Catorze mulheres devem ser liberadas na PFP em função da decisão do STF

Isabel Mendes, presidente do Conselho da Comunidade de Curitiba, com as presas da PFP

Pelo menos 14 mulheres devem ser liberadas na Penitenciária Feminina do Paraná (PFP) em função da decisão do Supremo Tribunal Federal (STF) de substituir a prisão preventiva por domiciliar para gestantes e mães responsáveis por filhos de até 12 anos. De acordo com a direção da unidade, das 17 gestantes, 12 são provisórias, e das 7 mães com filhos pequenos na creche do local, 2 ainda respondem processo. Todas devem ser liberadas nos próximos 60 dias.

No entanto, esse número pode ser bem maior porque a decisão leva em consideração as presas que são responsáveis por filhos menores de 12 anos fora das unidades prisionais. No Paraná, cerca de 30% das presas são provisórias. Segundo o Ministério da Justiça, a decisão vai atingir ao menos 4.500 detentas em todo o país.

A exceção valerá para os casos dos crimes com violência ou grave ameaça, contra os filhos ou, ainda, em situações “excepcionalíssimas” definidas pelos próprios magistrados estaduais. O juiz terá que fundamentar a negativa e comunicar o STF sobre a decisão. O habeas corpus coletivo não atinge presas condenadas pela Justiça, que continuarão a cumprir pena nas penitenciárias do país.

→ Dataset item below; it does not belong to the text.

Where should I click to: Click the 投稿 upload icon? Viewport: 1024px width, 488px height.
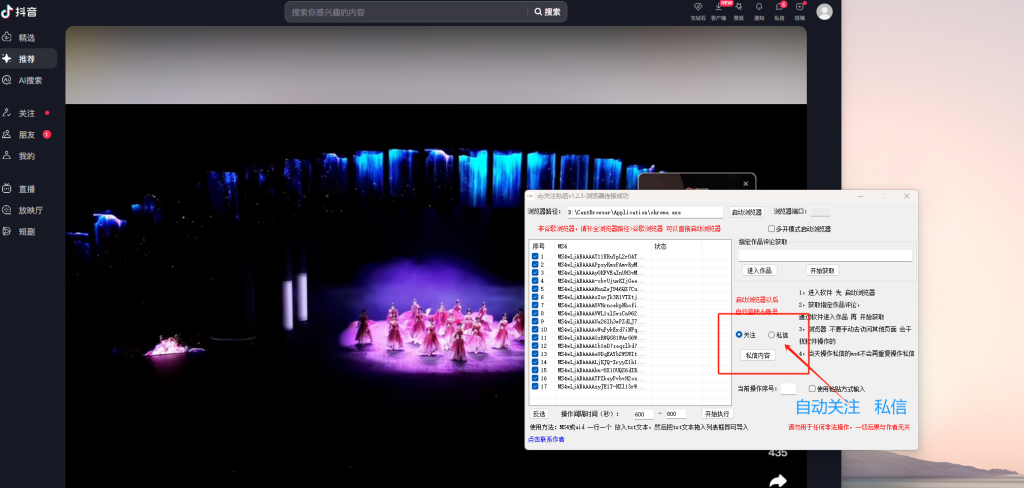799,8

No seu voto, o ministro Ricardo Lewandowski, relator do habeas corpus coletivo, destacou que a Lei de Execução Penal (LEP) prevê acompanhamento médico à mulher, “principalmente no pré-natal e no pós-parto, extensivo ao recém-nascido”, entre outras determinações que não estão sendo seguidas pelo sistema penitenciário.

O ministro ainda citou dados do Infopen que demonstram que as mulheres presas passam por situações de privação. Para o ministro, é preciso tornar concreto o que a Constituição Federal determina, como o disposto no artigo 5º, inciso XLV, que diz que nenhuma pena passará para terceiro. E, para Lewandowski, a situação em debate leva a que se passe a pena da mãe para os filhos.